If you look at the back passenger side of the trans, the modulator sticks out and has a nipple where a vacuum line attaches. Make sure the line is hooked up and that it has vacuum while running.
Its amazing what that modulator being bad can do, I just replaced mine for the same problem, could manual shift it and be fine, but otherwise it was stuck in 3rd and wouldn't shift down... Replaced it and now have full range 1,2,3, harder shifts, more power, less motor lag, and it stopped a cutting out and lagging that I was chasing as fuel and spark problems.
The upper end of the line should(granted you have a 351M or 400 V8) come off of the vacuum tree on the back of the intake manifold, passenger side, behind the carb. On my78 250 its a rubber line for a couple inches, then goes to metal line that goes to within 4 or 5 inches of the modulator on the trans..
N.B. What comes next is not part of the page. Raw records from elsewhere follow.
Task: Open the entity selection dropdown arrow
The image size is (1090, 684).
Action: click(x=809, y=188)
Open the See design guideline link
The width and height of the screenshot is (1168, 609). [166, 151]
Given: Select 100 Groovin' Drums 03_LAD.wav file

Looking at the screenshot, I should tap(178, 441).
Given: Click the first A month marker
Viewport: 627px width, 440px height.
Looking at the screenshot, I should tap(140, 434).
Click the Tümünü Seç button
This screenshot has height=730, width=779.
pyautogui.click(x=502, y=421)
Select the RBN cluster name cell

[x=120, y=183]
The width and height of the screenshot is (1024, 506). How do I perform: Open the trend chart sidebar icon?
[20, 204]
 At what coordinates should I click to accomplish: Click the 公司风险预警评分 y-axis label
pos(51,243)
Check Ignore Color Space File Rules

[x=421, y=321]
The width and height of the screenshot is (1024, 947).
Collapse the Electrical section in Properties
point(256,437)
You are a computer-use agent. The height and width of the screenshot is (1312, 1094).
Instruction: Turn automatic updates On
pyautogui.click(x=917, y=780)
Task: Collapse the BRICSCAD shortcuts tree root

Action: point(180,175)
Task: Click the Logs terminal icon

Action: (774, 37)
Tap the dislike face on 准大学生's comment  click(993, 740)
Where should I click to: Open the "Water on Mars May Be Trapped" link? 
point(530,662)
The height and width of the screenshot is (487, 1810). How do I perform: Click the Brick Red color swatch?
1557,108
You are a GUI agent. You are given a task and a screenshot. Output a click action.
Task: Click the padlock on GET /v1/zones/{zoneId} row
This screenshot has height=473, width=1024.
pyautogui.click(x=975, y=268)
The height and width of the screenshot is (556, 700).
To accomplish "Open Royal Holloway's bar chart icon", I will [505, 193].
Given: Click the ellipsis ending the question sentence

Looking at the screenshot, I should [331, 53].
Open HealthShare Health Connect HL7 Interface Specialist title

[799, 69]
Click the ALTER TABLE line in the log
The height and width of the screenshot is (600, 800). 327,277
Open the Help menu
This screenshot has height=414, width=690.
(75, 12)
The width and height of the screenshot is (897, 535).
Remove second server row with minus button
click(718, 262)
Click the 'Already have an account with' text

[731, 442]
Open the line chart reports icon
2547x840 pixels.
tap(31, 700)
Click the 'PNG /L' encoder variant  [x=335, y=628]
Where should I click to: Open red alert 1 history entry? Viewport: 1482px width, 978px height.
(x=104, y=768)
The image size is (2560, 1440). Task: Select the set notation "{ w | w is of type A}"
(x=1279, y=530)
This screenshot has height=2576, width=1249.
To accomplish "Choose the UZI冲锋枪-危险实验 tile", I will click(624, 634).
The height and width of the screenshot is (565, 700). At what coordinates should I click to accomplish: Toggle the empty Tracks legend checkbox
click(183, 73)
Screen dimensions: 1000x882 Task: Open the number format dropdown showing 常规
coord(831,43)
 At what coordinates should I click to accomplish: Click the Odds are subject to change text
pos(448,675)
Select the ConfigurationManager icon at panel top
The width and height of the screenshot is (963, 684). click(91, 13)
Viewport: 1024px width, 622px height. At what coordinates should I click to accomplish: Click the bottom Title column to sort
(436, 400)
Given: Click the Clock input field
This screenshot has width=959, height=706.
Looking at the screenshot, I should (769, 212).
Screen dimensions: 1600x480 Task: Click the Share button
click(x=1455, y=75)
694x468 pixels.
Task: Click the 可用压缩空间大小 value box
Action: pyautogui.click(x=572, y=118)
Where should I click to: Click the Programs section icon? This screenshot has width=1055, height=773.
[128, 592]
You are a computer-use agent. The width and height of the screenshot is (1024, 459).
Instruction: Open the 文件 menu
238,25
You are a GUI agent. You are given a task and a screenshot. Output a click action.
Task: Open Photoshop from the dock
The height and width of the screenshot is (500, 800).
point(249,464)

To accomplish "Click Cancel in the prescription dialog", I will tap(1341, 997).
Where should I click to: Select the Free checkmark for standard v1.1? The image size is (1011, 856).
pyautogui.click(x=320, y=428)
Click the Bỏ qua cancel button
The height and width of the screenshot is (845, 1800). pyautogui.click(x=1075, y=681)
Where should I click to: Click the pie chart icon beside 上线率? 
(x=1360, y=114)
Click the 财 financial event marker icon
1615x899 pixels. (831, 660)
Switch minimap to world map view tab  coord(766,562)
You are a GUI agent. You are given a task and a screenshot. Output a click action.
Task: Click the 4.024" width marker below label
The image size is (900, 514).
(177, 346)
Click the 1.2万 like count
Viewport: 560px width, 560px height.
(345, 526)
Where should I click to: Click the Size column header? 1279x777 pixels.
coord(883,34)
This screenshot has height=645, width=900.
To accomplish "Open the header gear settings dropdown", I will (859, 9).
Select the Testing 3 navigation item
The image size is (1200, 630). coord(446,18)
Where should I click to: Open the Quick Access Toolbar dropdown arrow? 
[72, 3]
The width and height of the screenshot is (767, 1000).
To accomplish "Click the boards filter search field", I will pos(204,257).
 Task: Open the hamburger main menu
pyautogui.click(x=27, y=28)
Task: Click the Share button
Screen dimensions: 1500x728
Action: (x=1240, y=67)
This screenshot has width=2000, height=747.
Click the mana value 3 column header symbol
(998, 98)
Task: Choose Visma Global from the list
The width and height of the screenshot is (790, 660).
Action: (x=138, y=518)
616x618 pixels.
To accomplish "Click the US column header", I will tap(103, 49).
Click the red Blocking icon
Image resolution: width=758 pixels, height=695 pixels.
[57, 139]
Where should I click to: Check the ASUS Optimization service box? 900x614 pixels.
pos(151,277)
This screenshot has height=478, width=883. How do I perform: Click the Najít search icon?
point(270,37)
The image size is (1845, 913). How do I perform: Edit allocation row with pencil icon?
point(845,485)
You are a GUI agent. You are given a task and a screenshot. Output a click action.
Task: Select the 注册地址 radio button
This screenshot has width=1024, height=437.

The modulator is a little cylinder about 3" long, 1.5" in dia. As he said, its on the back passenger side of the trans, just above the pan, just in front of the cross member... and in my case blocked by the exhaust pipe, so it might be hard to see.
when you pull the vac line off of the modulator, if you get a flow of trans fluid from the hose or the nipple on the modulator, replace it... its gone bad and is sucking trans fluid into your engine(if you have vacuum there, that is). I've seen them still sorta work and shift like this but its not good for the engine, or running the trans low of fluid.
You didn't say which engine, but they are usually located at the back of the intake manifold, behind the carburetor.
Look for a fitting at the back of the intake that has several nipples on it for vacuum lines to connect to.
This is a '73 390.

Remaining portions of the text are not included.